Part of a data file
_ _ _
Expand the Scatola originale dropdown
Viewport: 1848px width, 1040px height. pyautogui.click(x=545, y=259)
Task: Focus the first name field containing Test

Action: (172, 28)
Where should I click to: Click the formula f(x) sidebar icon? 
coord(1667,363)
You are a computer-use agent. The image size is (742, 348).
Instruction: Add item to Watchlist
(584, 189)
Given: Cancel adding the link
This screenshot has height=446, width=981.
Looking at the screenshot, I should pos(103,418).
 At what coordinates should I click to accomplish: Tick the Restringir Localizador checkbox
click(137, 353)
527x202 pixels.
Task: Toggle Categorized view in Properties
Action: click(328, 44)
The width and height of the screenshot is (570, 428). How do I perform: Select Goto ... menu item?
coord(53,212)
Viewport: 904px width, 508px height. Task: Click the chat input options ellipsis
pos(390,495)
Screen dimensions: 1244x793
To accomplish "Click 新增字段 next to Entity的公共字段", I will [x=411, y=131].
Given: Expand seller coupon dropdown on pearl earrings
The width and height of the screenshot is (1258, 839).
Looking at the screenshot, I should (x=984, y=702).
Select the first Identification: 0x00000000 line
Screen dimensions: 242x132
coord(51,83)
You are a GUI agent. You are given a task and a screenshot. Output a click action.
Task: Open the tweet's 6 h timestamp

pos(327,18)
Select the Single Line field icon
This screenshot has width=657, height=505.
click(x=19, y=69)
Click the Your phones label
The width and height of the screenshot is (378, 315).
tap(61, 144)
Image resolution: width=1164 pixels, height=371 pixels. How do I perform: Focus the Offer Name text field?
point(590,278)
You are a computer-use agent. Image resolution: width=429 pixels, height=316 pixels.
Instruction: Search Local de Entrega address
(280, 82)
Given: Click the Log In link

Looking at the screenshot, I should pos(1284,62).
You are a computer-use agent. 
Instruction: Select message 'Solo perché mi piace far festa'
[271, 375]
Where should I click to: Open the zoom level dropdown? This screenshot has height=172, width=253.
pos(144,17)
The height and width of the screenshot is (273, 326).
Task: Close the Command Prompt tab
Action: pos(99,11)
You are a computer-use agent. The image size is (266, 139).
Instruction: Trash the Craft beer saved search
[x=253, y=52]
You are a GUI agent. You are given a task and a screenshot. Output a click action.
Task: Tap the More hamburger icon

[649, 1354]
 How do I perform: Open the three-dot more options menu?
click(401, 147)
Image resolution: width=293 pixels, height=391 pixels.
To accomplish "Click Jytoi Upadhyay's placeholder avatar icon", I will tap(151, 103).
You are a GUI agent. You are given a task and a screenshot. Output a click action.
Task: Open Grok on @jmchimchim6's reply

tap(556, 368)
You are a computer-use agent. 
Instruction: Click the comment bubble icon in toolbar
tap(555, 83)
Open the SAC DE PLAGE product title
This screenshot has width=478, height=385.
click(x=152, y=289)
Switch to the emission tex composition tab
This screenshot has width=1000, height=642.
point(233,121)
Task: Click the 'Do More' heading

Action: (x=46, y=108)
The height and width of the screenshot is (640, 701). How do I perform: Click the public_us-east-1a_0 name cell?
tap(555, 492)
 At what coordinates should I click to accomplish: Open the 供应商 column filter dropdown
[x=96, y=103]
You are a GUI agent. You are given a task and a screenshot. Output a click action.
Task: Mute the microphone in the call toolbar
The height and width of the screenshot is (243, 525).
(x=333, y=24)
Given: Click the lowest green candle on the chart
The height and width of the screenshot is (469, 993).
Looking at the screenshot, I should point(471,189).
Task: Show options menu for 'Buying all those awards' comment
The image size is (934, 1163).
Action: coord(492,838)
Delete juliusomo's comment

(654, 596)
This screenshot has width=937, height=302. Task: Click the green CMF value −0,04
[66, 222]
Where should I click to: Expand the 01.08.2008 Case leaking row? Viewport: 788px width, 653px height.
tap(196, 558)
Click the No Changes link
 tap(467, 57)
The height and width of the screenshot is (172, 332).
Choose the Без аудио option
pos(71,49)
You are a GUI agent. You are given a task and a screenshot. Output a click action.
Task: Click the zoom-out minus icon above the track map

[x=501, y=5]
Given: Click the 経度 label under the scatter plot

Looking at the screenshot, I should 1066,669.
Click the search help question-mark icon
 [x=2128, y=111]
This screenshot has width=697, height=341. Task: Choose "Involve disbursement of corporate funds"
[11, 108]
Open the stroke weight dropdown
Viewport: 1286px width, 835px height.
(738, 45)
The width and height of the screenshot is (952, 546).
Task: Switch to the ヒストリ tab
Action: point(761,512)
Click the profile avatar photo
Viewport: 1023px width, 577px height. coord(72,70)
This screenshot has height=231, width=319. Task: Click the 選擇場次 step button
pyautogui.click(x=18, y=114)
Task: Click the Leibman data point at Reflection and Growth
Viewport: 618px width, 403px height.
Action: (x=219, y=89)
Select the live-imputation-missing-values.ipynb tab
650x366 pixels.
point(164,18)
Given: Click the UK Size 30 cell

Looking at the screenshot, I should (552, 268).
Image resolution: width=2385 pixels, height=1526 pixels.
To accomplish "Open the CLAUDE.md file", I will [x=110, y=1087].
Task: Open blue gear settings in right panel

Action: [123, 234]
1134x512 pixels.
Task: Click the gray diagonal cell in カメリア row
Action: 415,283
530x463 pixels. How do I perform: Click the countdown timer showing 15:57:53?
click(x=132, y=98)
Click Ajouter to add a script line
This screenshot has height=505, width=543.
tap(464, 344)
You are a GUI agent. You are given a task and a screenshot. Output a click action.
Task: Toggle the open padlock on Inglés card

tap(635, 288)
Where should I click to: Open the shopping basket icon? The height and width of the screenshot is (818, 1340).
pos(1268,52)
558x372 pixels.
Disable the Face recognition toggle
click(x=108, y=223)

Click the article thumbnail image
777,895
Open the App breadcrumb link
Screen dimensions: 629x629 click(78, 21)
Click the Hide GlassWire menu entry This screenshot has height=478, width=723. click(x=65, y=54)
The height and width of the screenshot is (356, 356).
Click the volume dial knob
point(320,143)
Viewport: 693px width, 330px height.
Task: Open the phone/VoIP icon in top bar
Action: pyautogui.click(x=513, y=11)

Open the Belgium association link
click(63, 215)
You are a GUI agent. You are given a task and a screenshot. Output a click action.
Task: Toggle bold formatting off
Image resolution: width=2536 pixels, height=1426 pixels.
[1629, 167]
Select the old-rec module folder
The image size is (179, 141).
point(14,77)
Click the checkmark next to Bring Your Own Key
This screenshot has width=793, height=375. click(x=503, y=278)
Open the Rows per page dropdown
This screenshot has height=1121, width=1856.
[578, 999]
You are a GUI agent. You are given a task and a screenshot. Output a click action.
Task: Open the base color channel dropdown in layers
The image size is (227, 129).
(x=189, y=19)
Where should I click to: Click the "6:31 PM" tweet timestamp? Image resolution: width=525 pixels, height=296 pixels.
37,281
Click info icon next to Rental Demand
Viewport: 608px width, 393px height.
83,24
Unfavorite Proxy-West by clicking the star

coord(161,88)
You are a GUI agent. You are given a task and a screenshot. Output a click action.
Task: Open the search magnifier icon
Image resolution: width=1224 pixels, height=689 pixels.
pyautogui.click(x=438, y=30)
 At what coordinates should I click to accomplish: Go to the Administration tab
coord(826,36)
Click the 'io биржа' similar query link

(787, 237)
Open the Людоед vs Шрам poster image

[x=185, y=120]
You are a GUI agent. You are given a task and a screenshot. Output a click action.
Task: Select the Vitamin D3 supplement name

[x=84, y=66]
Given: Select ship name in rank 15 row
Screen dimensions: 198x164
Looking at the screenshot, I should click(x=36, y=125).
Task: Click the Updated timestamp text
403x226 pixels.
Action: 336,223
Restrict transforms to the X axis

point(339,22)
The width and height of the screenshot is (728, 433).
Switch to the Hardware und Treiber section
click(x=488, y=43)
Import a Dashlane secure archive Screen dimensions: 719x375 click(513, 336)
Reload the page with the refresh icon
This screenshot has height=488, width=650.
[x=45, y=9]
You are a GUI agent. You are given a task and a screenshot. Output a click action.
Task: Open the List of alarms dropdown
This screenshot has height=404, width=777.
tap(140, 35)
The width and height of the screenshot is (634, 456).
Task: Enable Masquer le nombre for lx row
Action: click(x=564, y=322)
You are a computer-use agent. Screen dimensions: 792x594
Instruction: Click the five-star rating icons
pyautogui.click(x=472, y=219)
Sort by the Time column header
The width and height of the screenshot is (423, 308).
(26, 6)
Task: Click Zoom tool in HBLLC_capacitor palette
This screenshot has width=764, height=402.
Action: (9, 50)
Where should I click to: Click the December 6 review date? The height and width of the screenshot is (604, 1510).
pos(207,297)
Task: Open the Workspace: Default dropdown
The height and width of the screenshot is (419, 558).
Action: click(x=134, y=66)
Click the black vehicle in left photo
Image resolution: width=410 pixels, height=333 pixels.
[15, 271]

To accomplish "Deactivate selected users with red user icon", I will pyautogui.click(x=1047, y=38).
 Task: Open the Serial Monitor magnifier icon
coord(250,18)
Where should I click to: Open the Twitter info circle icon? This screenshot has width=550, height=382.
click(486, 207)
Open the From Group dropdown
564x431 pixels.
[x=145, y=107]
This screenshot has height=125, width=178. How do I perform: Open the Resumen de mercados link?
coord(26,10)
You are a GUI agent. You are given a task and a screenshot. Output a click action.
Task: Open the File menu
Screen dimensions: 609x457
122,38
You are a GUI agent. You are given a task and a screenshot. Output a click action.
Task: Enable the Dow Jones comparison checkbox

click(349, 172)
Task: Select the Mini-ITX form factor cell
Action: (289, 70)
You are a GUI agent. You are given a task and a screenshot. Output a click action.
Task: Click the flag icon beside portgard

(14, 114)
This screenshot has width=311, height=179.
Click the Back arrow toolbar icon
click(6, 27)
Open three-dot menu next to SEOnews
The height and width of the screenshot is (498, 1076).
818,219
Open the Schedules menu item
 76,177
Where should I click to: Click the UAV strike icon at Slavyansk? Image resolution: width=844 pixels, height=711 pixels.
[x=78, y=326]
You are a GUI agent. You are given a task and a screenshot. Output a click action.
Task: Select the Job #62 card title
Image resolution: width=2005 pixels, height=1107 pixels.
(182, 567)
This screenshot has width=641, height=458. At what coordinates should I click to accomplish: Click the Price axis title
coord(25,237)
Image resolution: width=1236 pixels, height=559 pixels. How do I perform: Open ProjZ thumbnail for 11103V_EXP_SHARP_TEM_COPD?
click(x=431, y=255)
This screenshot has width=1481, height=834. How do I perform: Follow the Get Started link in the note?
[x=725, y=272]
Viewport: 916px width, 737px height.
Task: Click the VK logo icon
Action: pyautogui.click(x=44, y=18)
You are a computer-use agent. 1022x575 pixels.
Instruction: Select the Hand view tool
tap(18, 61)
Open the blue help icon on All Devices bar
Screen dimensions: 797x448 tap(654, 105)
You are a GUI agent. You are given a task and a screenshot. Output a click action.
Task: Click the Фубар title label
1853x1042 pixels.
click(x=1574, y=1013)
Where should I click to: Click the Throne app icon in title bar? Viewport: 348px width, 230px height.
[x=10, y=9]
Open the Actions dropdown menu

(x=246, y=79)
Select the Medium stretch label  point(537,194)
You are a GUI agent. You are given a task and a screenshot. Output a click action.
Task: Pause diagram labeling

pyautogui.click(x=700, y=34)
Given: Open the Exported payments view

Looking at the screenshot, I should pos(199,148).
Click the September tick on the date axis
_ _ _
Render the lines of the records between the line containing "Given: Expand seller" and the line containing "point(590,278)", inclusive, as a numbered list, leaving out blank lines.

1. Given: Expand seller coupon dropdown on pearl earrings
2. The width and height of the screenshot is (1258, 839).
3. Looking at the screenshot, I should (x=984, y=702).
4. Select the first Identification: 0x00000000 line
5. Screen dimensions: 242x132
6. coord(51,83)
7. You are a GUI agent. You are given a task and a screenshot. Output a click action.
8. Task: Open the tweet's 6 h timestamp
9. pos(327,18)
10. Select the Single Line field icon
11. This screenshot has width=657, height=505.
12. click(x=19, y=69)
13. Click the Your phones label
14. The width and height of the screenshot is (378, 315).
15. tap(61, 144)
16. Image resolution: width=1164 pixels, height=371 pixels. How do I perform: Focus the Offer Name text field?
17. point(590,278)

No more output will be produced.